▶ WORK INSTRUCTION 1: In the text about The Margin album, what alias did Guy Evans use in the K Group?
▶ WORK INSTRUCTION 2: Pick up the text about The Margin album after its last sentence and carry it on.

▶ EXERCISE TEXT:
= Beginning of Section =

Live album by Peter Hammill
- Released: Feb 1985
- Recorded: December 1983
- Genre: Art rock
- Length: 81:46
- Label: Foundry
- Producer: Peter Hammill

Peter Hammill chronology
| The Love Songs (1984) | The Margin (1985) | Skin (1986) |

= The Margin (album) =

The Margin is a live album by Peter Hammill, documenting early 1980s concerts by his K Group. Hammill used the alias K (on vocals, piano and guitar), Nic Potter was Mozart (on bass guitar), Guy Evans was Brain (on drums), and John Ellis was Fury (on backing vocals and guitar). The album was originally released as a double album on Foundry Records in 1985. It was reissued later on CD on Virgin Records in the UK with one track missing in order to make it fit onto a single CD and on Line Records in Germany with two tracks missing. Hammill then reissued it again on his own Fie! record label, as The Margin +. This issue did not restore the track lost from the UK CD edition from the original vinyl release, "The Second Hand", but included an additional disc of material previously released as a live bootleg called The Secret Asteroid Jungle. The liner notes explain that Hammill chose to include a different performance of "The Second Hand".

= End of Section =

[Stored items]
= Beginning of Section =

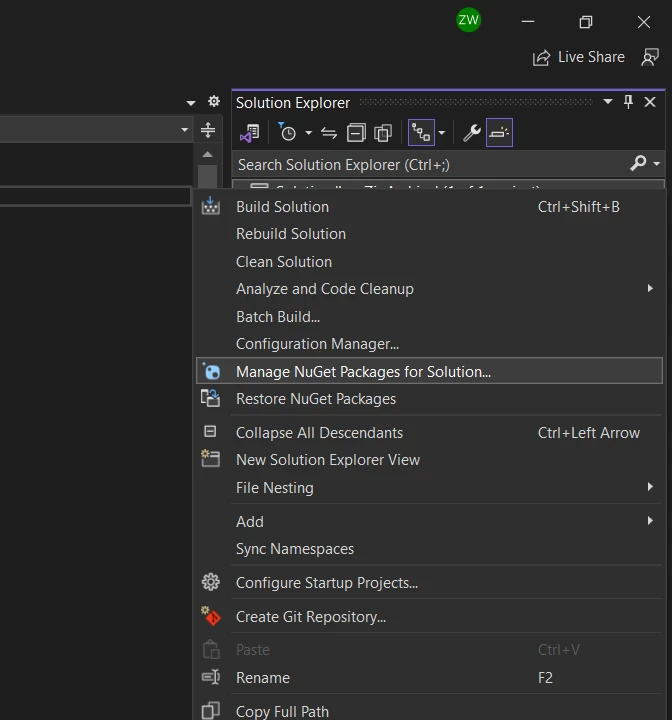Click the Live Share feedback person icon
This screenshot has height=720, width=672.
651,57
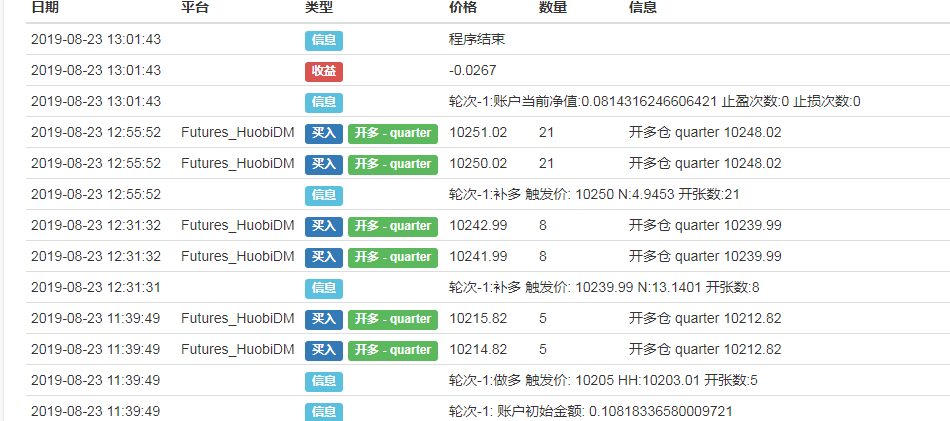The height and width of the screenshot is (421, 950).
Task: Click Futures_HuobiDM in the 10251.02 row
Action: coord(238,133)
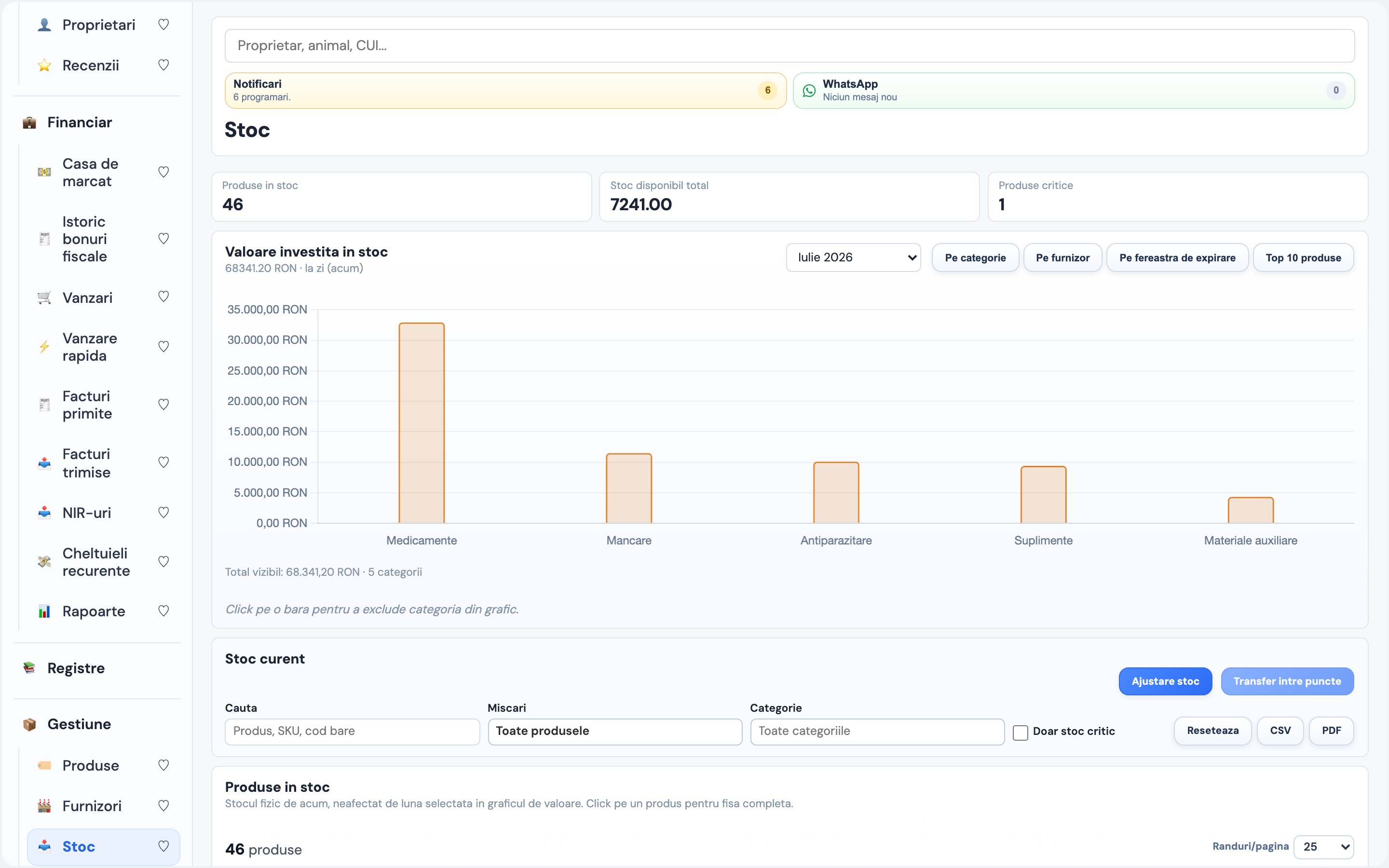Open the Toate produsele Miscari selector

[x=615, y=732]
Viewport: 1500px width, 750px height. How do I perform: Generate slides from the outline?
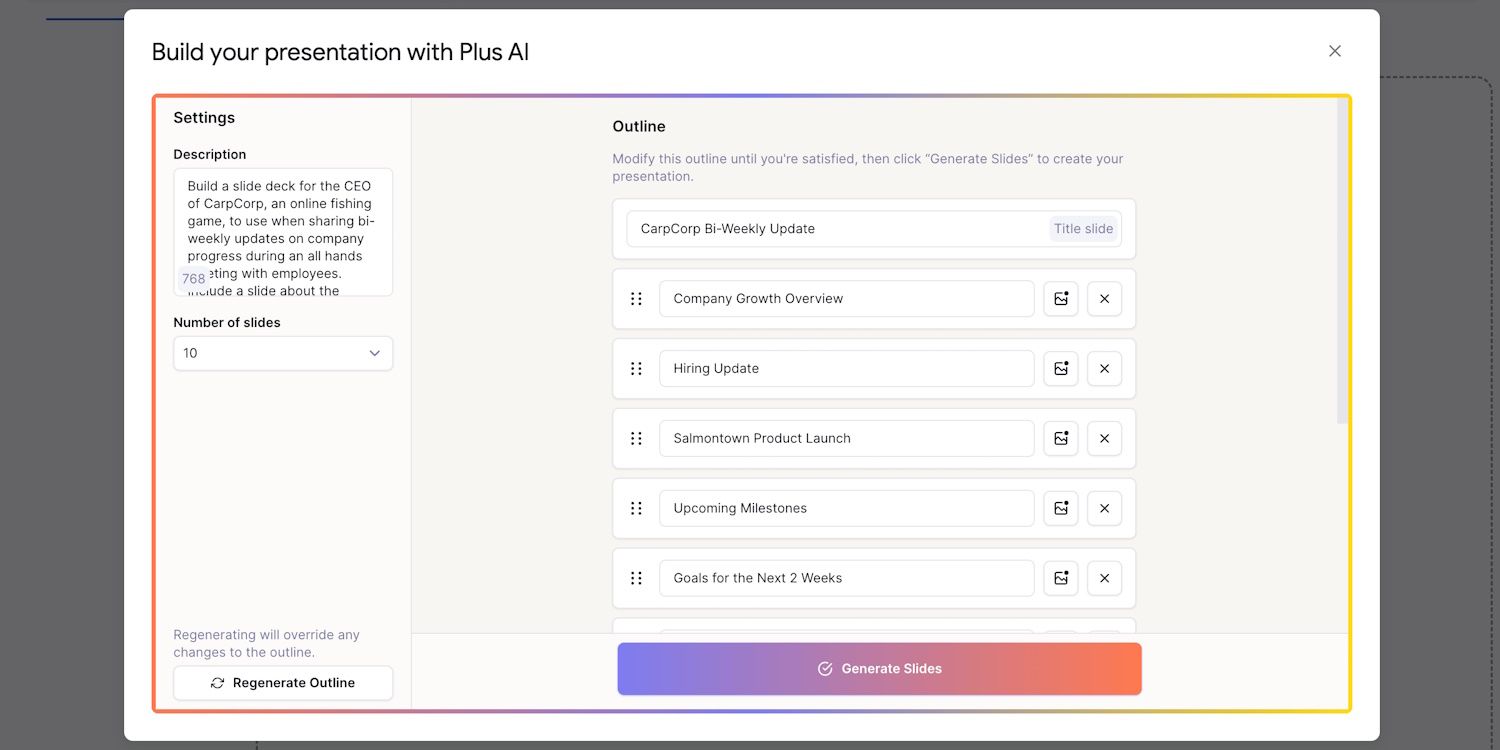[879, 668]
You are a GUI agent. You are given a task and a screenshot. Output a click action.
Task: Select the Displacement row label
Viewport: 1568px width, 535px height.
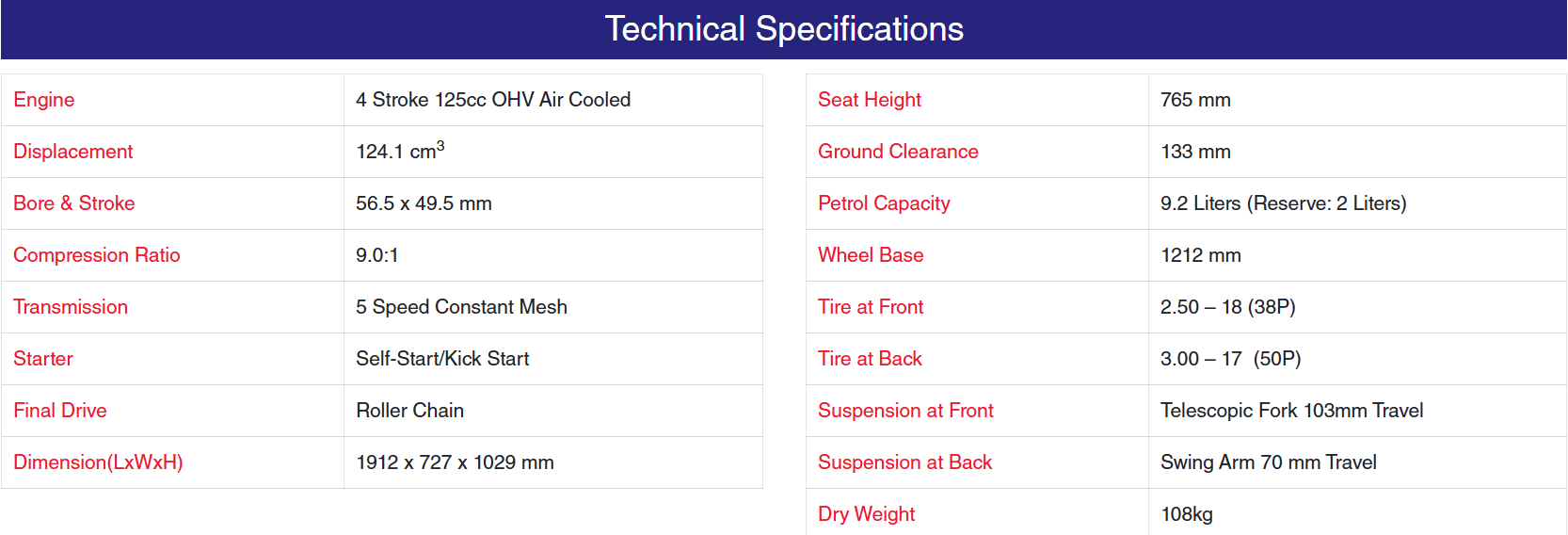pos(73,152)
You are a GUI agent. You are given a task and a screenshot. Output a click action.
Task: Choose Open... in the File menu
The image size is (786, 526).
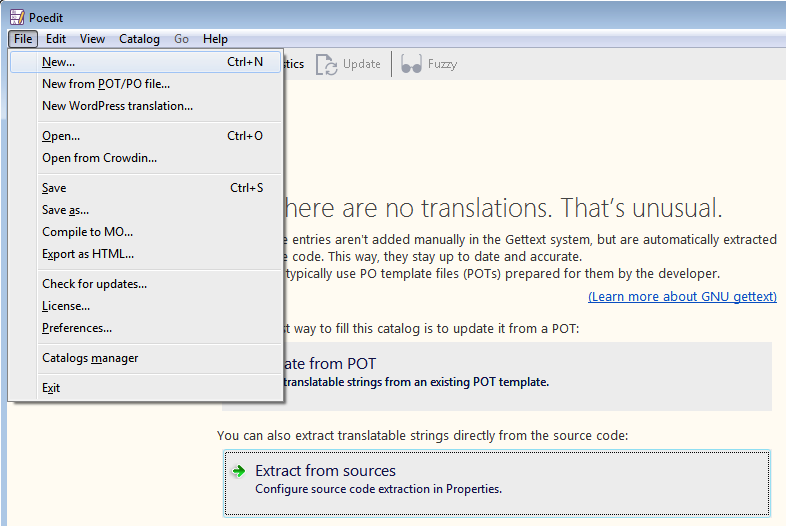click(61, 136)
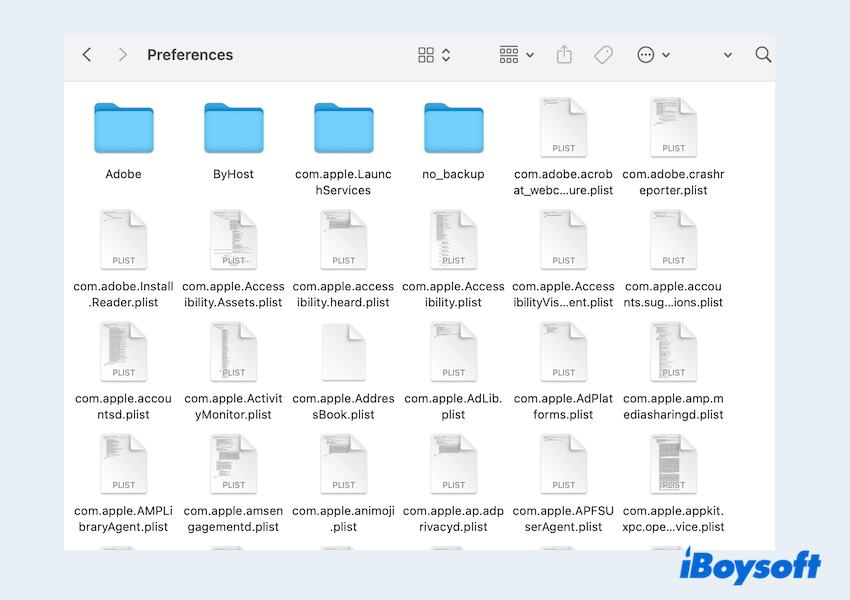Select the ByHost folder

234,129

= End of Section =

▶ RESPONSE 1: Brain.

▶ RESPONSE 2:
The original album (and the first disc of The Margin +) is a live-recording without audience sounds ("No applause, no overdubs — This is what happened on stage"), the additional disc of The Margin + does have audience sounds ("Applause, no overdubs — This is what happened out front").

The album cover is a stark black-and-white photograph of Hammill by the noted Dutch photographer Anton Corbijn. It has become an iconic image of Hammill, often used for live posters and other promotional material.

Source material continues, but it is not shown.